"My babe so beautiful ! it thrills my heart
And think that thou shalt learn far other lore,
And in far other scenes !"
Samuel Taylor Coleridge, "Frost at Midnight" (1798)
"May she become a flourishing hidden tree
That all her thoughts may like the linnet be,
And have no business but dispensing round
Their magnanimities of sound,
Nor but in merriment begin a chase,
Nor but in merriment a quarrel.
O may she live like some green laurel
Rooted in one dear perpetual place."
William Butler Yeats, "A Prayer for My Daughter" (1919)
Every night, we tell Josh and Emma a story before we put them to bed. Last night, during my dramatic telling of an encounter in a fishing pond between Harry the Hippo, Zoe the Zebra and Ally the Alligator, Josh had the perspicuity to point out that zebras don't really play in the water with fish, unlike alligators and hippos. So I had to reframe the story a little, to suit his sensibilities.
A little over three years ago, I became a somewhat startled, overwhelmed and clueless father of a tiny, helpless infant. Just as we became accustomed to his antics and habits, we reprised the entire experience, this time with a girl who, as it has turned out, has a very different temperament from her brother.
Why do we become parents? Why do so many people put themselves through an experience that many who do not have children probably view as a form of purgatory? That, of course, is a question that the Singapore government has wrestled with for some time, resorting to outright monetary incentives to induce couples to have children. It's a question some of my friends have asked too, because it's all too easy to recognise and enumerate the apparent downsides of having children. You lose (a lot of) disposable income, time, leisure, social and professional opportunities. Your time no longer becomes your own. Your sense of the world must expand to constantly reference the needs of a helpless infant who needs you constantly, incessantly and often, irritatingly.
But we still have children, and we love them so.
My own, admittedly limited, experience with fatherhood has provided me with an important hint to why we need parenthood. My own instincts will always tend towards selfishness and self-centredness. (Notice the self-centric nature of the list of "complaints" about parenthood I noted earlier.) My own sense of the world will largely and dominantly encompass just my own frame of reference. And unless something extraordinary and otherworldly happens to me, I will remain stuck in a limiting way of understanding the world. My heart would remain small. My sense of the world would remain limited.
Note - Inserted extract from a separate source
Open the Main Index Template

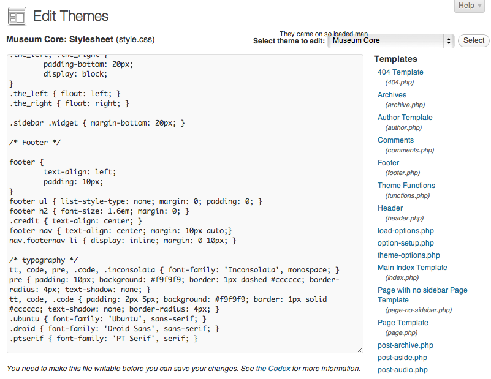coord(412,268)
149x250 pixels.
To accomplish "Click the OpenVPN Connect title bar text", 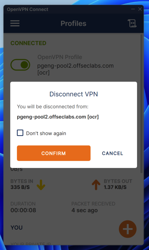I will tap(27, 10).
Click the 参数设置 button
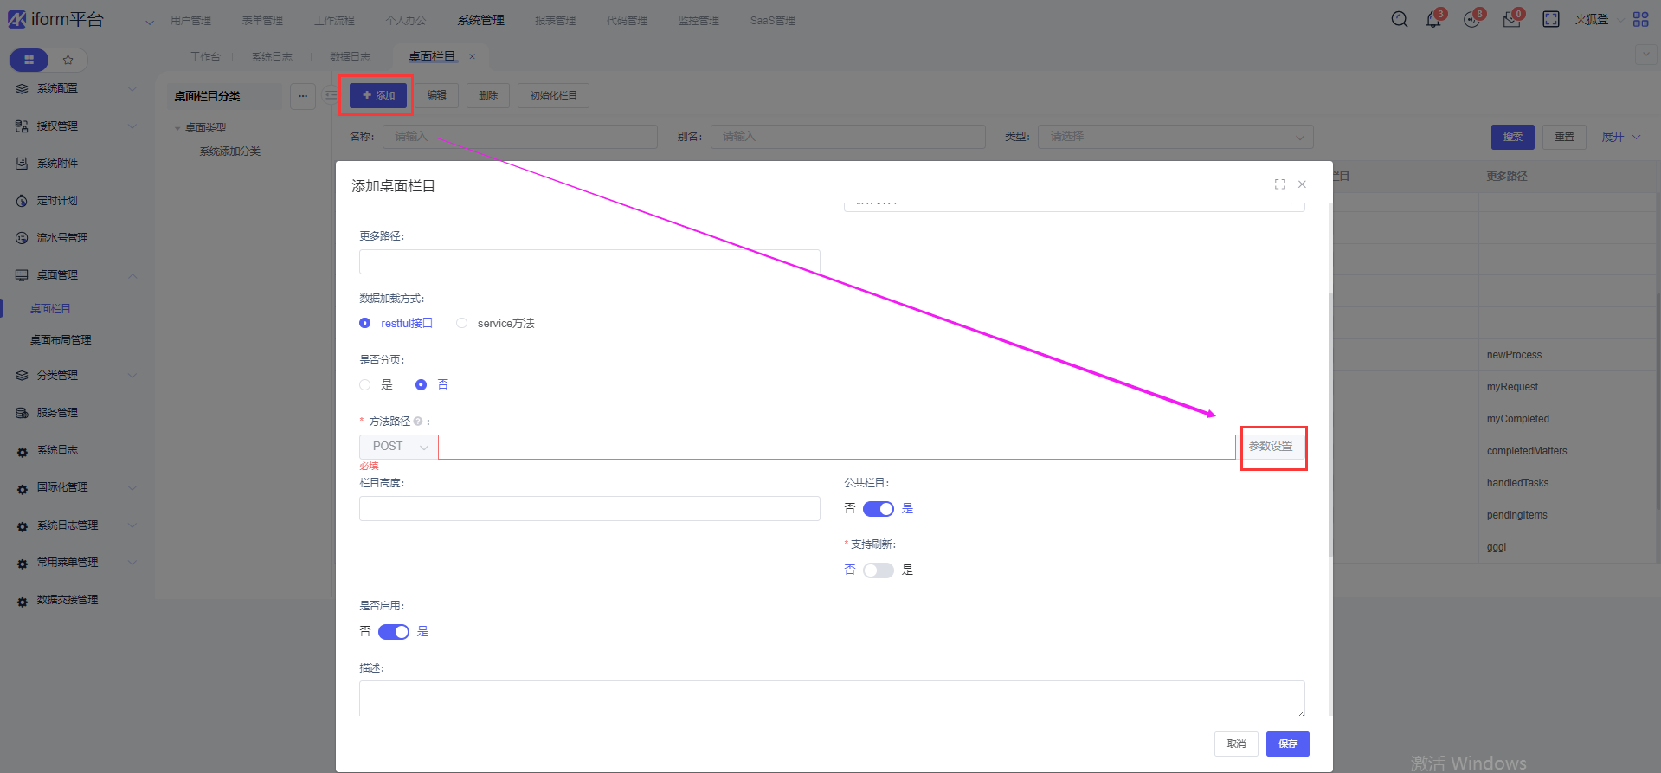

Parenthood, like a calling to a sacred ministry or responsibility, challenges these instincts. That's why it's difficult, and so rewarding, at the same time.
I am grateful to my children for showing me that my heart was bigger than I had thought previously. When they demonstrate good behaviour, or show off their beguiling sides, it's easy to love them. But it is the times when they challenge my sanity or patience that I understand how my own behaviour must seem so vexing and disappointing to my Father. And it is at those times when I need to tap into deeper reserves of love, like an oil prospector reaching deeper into unknown strata but with a key difference: I know my search will not prove fruitless.
So perhaps we need to celebrate our children. We have Mother's Day and Father's Day. Admittedly, Father's Day goes by much more quietly than Mother's Day (I think the number of Mother's Day cards outnumbers the Father's Day cards four-to-one.) Perhaps those days should also become celebrations of how our children transform us, so that we can become people with lives of some transcendant purpose.
And so, we will continue our stories of Harry the Hippo, Duncan the Dolphin, Zoe the Zebra, Ally the Alligator and the assorted other animals that have captured our children's imagination. And we will continue to clean up the mess after their meals or playtime or bathtime. And we will continue to wonder about the people they will become in the future. They will learn "far other lore" from us. As Samuel Taylor Coleridge said of Hartley Coleridge, our children will have a far different experience of the world from us. And that's our great hope. As we continue to tap deeper into surprising reserves of love and patience that we did not know even existed, we provide the fuel and sustenance for a new generation that hopefully, will bless the world in ways that we could not have done.